## WHAT THE TASK ASKS
Reproduce the following entries verbatim, each one complete.

## DATASET RECORDS
*****

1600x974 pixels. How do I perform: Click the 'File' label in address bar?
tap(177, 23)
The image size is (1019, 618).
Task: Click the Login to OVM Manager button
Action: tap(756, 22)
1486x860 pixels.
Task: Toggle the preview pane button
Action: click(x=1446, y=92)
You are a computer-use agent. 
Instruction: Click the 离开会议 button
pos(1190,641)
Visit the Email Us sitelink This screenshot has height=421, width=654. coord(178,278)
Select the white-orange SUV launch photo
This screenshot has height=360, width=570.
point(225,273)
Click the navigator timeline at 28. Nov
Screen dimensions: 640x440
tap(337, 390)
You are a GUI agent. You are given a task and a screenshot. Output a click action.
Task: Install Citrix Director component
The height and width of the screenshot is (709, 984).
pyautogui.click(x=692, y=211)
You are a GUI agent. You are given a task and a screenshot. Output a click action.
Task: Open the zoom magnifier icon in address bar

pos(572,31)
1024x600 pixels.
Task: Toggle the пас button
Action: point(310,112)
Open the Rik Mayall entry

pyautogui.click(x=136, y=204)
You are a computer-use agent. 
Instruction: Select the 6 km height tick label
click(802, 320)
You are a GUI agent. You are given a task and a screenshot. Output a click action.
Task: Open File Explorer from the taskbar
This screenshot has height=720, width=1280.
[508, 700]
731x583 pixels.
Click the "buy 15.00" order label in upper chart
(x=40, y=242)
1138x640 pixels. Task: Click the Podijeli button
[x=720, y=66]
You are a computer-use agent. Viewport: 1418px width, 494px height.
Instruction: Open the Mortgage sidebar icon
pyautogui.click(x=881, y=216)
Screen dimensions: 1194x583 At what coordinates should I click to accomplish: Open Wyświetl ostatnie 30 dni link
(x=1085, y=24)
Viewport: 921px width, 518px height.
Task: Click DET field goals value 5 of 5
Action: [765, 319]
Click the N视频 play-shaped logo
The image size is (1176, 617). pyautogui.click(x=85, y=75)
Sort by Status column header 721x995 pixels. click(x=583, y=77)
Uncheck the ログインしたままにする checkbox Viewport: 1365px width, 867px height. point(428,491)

*****

## ANSWER TO THE PROBLEM
1600x974 pixels. How do I perform: Click the 'File' label in address bar?
tap(177, 23)
The image size is (1019, 618).
Task: Click the Login to OVM Manager button
Action: tap(756, 22)
1486x860 pixels.
Task: Toggle the preview pane button
Action: click(x=1446, y=92)
You are a computer-use agent. 
Instruction: Click the 离开会议 button
pos(1190,641)
Visit the Email Us sitelink This screenshot has height=421, width=654. coord(178,278)
Select the white-orange SUV launch photo
This screenshot has height=360, width=570.
point(225,273)
Click the navigator timeline at 28. Nov
Screen dimensions: 640x440
tap(337, 390)
You are a GUI agent. You are given a task and a screenshot. Output a click action.
Task: Install Citrix Director component
The height and width of the screenshot is (709, 984).
pyautogui.click(x=692, y=211)
You are a GUI agent. You are given a task and a screenshot. Output a click action.
Task: Open the zoom magnifier icon in address bar

pos(572,31)
1024x600 pixels.
Task: Toggle the пас button
Action: point(310,112)
Open the Rik Mayall entry

pyautogui.click(x=136, y=204)
You are a computer-use agent. 
Instruction: Select the 6 km height tick label
click(802, 320)
You are a GUI agent. You are given a task and a screenshot. Output a click action.
Task: Open File Explorer from the taskbar
This screenshot has height=720, width=1280.
[508, 700]
731x583 pixels.
Click the "buy 15.00" order label in upper chart
(x=40, y=242)
1138x640 pixels. Task: Click the Podijeli button
[x=720, y=66]
You are a computer-use agent. Viewport: 1418px width, 494px height.
Instruction: Open the Mortgage sidebar icon
pyautogui.click(x=881, y=216)
Screen dimensions: 1194x583 At what coordinates should I click to accomplish: Open Wyświetl ostatnie 30 dni link
(x=1085, y=24)
Viewport: 921px width, 518px height.
Task: Click DET field goals value 5 of 5
Action: [765, 319]
Click the N视频 play-shaped logo
The image size is (1176, 617). pyautogui.click(x=85, y=75)
Sort by Status column header 721x995 pixels. click(x=583, y=77)
Uncheck the ログインしたままにする checkbox Viewport: 1365px width, 867px height. point(428,491)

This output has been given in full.